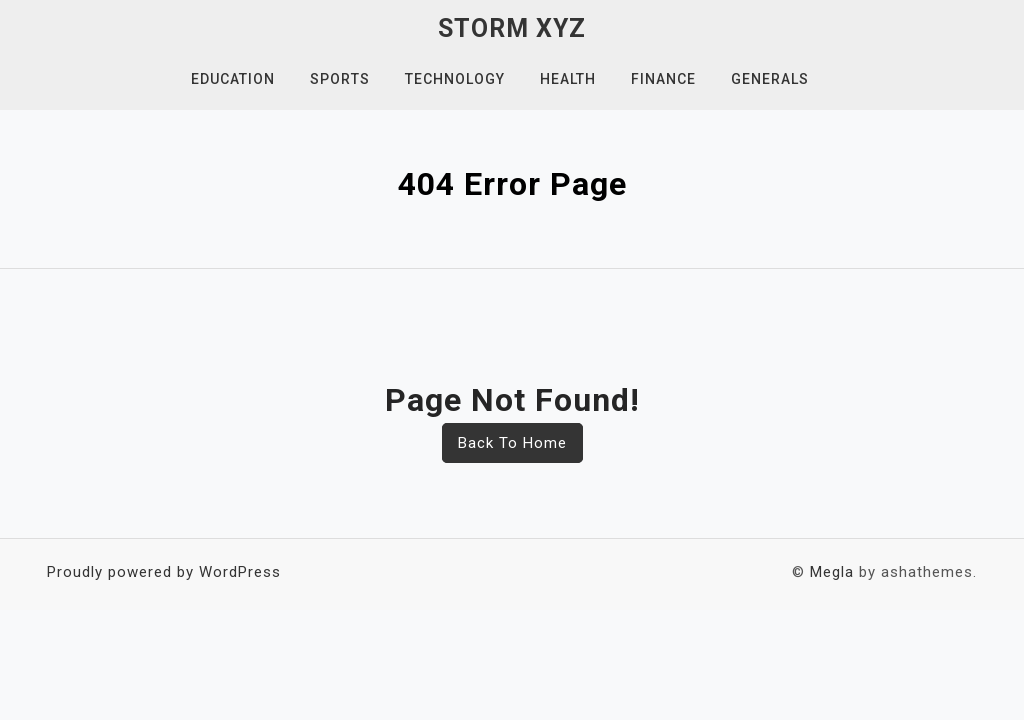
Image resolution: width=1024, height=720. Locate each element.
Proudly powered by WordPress (164, 572)
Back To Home (512, 443)
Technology (455, 79)
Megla (832, 572)
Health (568, 79)
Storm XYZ (512, 28)
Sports (340, 79)
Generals (770, 79)
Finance (663, 79)
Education (233, 79)
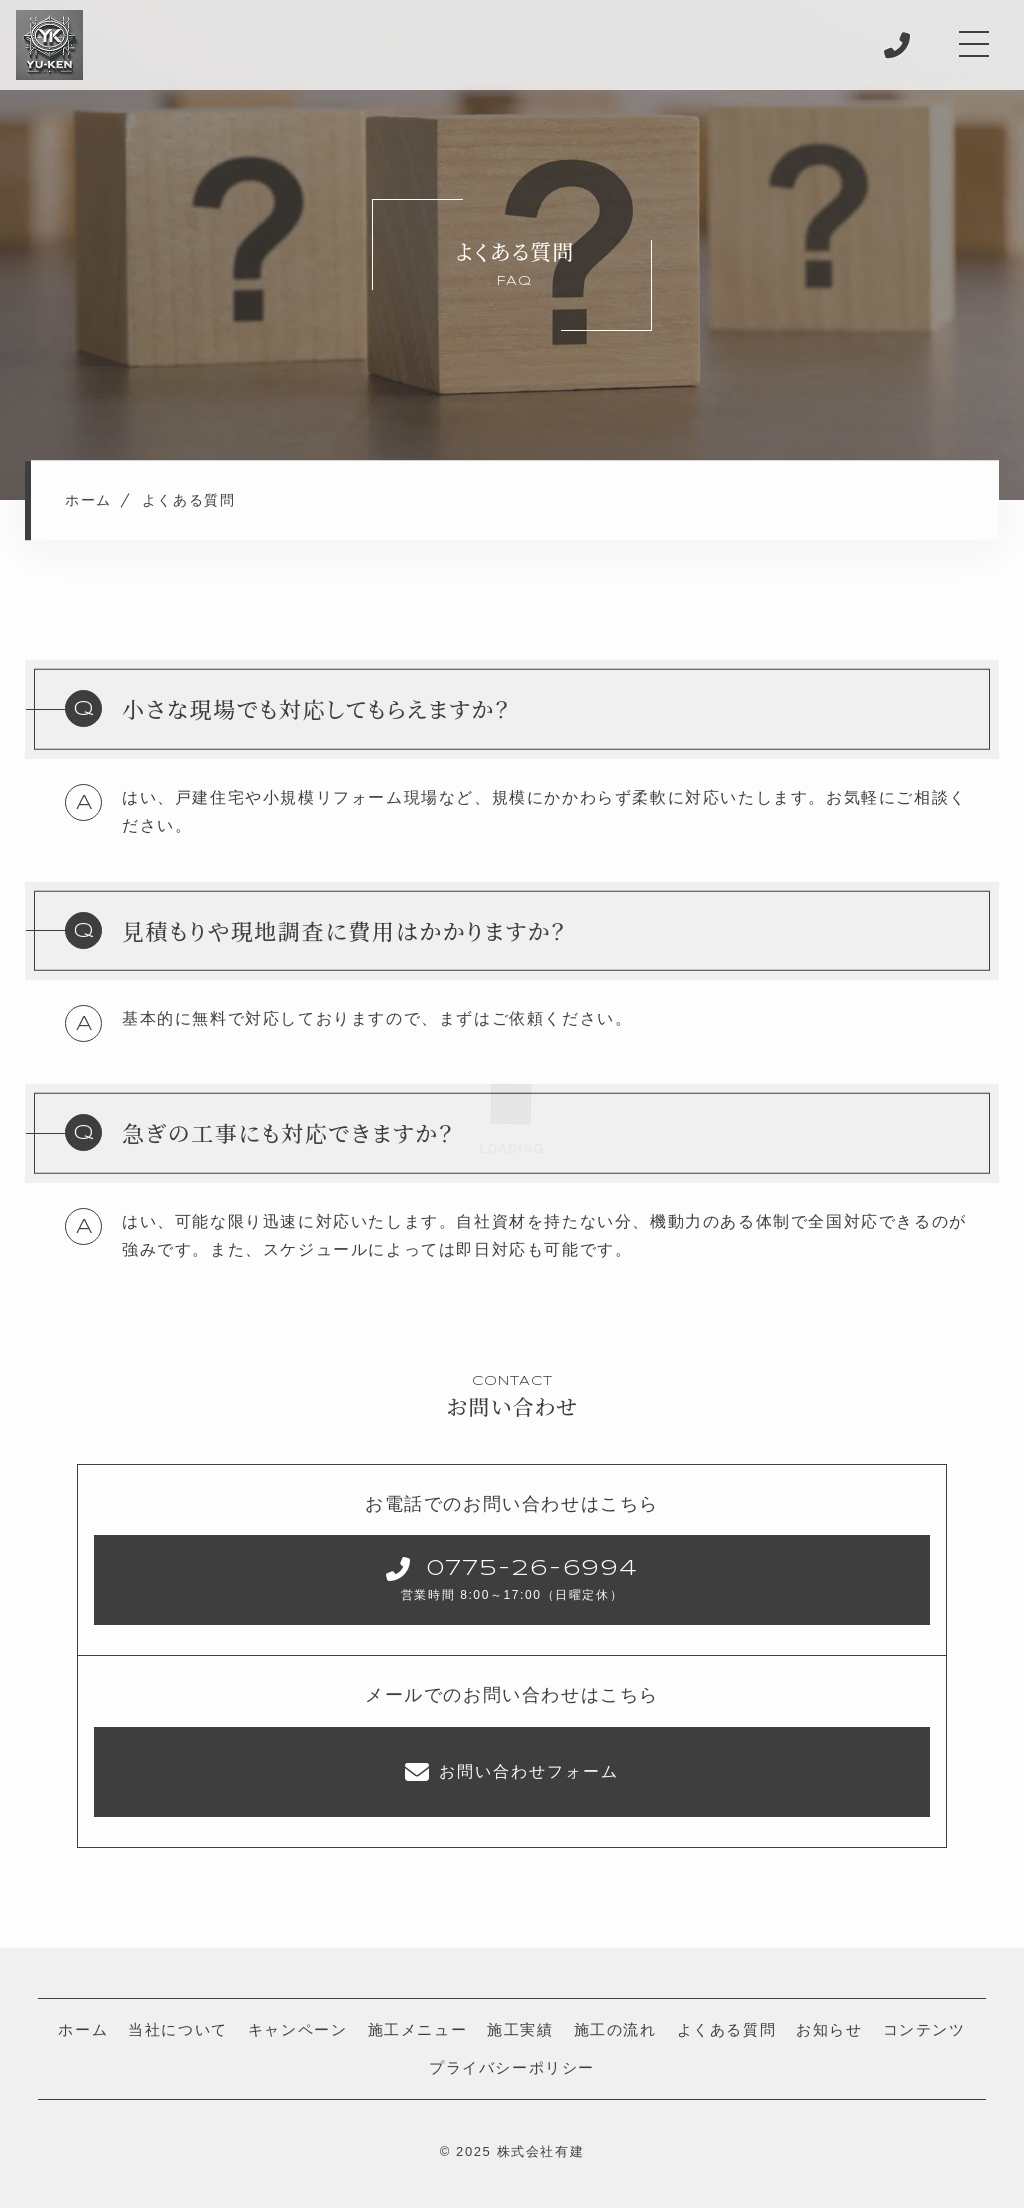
________________________________________
▶ [Exercise details]:
Please quote the records from the line with "Back To Home (512, 443)" through the end, including both of those lines, and leave the pictures out of your answer.

▶ [Response]:
Back To Home (512, 443)
Technology (455, 79)
Megla (832, 572)
Health (568, 79)
Storm XYZ (512, 28)
Sports (340, 79)
Generals (770, 79)
Finance (663, 79)
Education (233, 79)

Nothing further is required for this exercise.